_Text excerpt:_
---

How to Get Size of a Pointer in C

1. Pointers in C Programming Language
2. Use the sizeof() Method to Get the Size of a Pointer in C
3. Use the malloc() Method to Get the Size of a Pointer in C

This article demonstrates how to determine the size of a pointer using the C programming language.

Pointers in C Programming Language

A variable known as a pointer is one whose value is the address of another variable; in other words, the pointer itself contains the direct address of the memory location. Before a pointer can be used to hold the location of a variable, it must first be declared.

Syntax:

type *var - name;

Here, the type refers to the pointer’s base type, it should be a valid data type, and the var-name is the name of the variable that stores the pointer. It’s important to note that the asterisk(*) used to designate a pointer is the same asterisk used for multiplication.

On the other hand, the asterisk(*) is used in this sentence to indicate that a particular variable is a pointer. The following are some of the different datatype declarations acceptable for pointers.

int *integerPointer;
char *characterPointer;
float *floatPointer;
double *doublePointer;

Use the sizeof() Method to Get the Size of a Pointer in C

The sizeof() method only accepts one parameter. It is an operator whose value is determined by the compiler; for this reason, it is referred to as a compile-time unary operator.

---

_Exercise task 1:_ Name every pointer variable declared in the example declarations of the pointer-size article.
_Exercise task 2:_ Repeat the pointer-size article from "A variable known" up to and including "used for multiplication.".
The records that follow come from a different source than the pointer-size article.

_Data:_

---

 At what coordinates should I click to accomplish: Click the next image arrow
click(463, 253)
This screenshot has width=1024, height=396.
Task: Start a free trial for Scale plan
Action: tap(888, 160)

---

_Response 1:_ integerPointer, characterPointer, floatPointer, doublePointer

_Response 2:_
A variable known as a pointer is one whose value is the address of another variable; in other words, the pointer itself contains the direct address of the memory location. Before a pointer can be used to hold the location of a variable, it must first be declared.

Syntax:

type *var - name;

Here, the type refers to the pointer’s base type, it should be a valid data type, and the var-name is the name of the variable that stores the pointer. It’s important to note that the asterisk(*) used to designate a pointer is the same asterisk used for multiplication.